◆ Given exercise: Gather every line of the data below that contains the word "height", and copy each such line in full.

---- Records for the exercise

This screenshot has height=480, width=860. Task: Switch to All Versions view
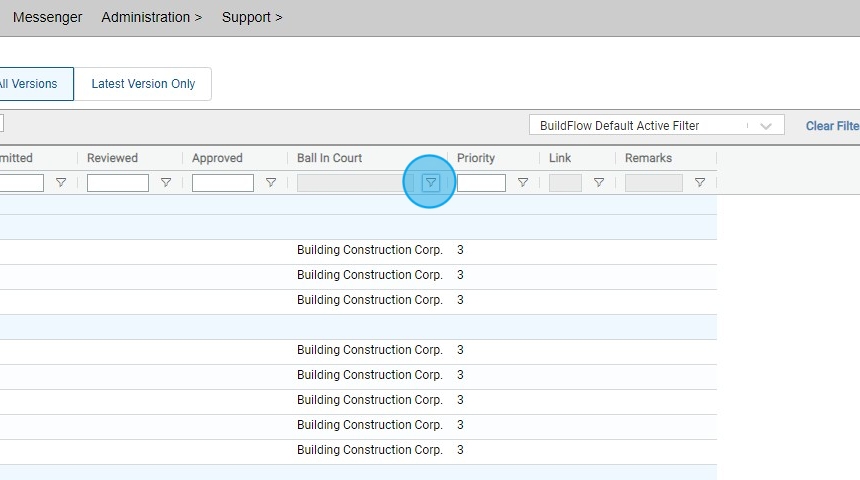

--------
---- Records for the exercise

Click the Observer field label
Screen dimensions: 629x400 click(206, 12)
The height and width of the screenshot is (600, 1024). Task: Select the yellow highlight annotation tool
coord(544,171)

--------
---- Records for the exercise

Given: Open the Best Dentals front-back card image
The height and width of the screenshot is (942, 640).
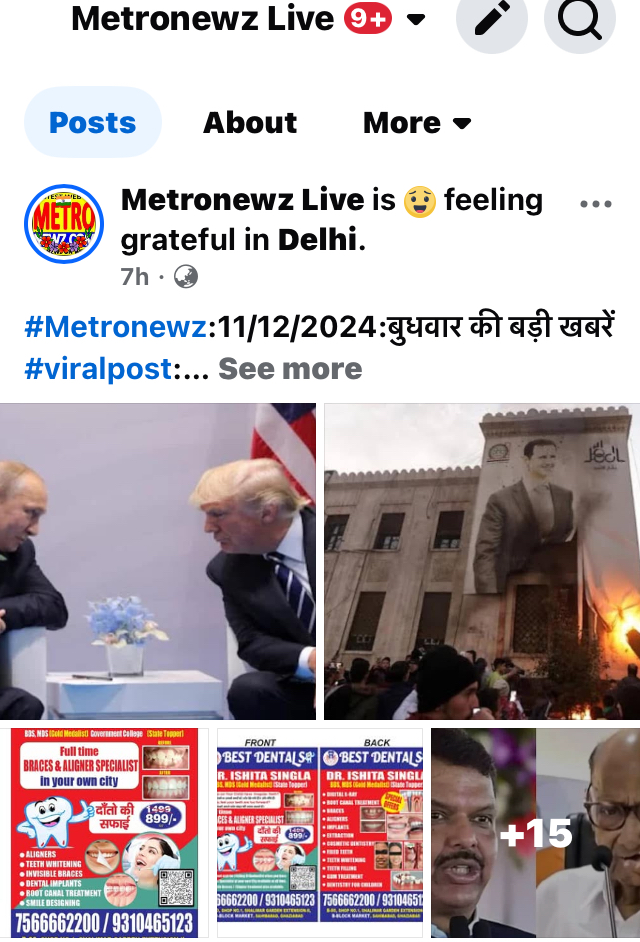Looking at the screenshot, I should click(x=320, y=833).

--------

◆ Written answer:
This screenshot has height=480, width=860. Task: Switch to All Versions view
The height and width of the screenshot is (600, 1024). Task: Select the yellow highlight annotation tool
The height and width of the screenshot is (942, 640).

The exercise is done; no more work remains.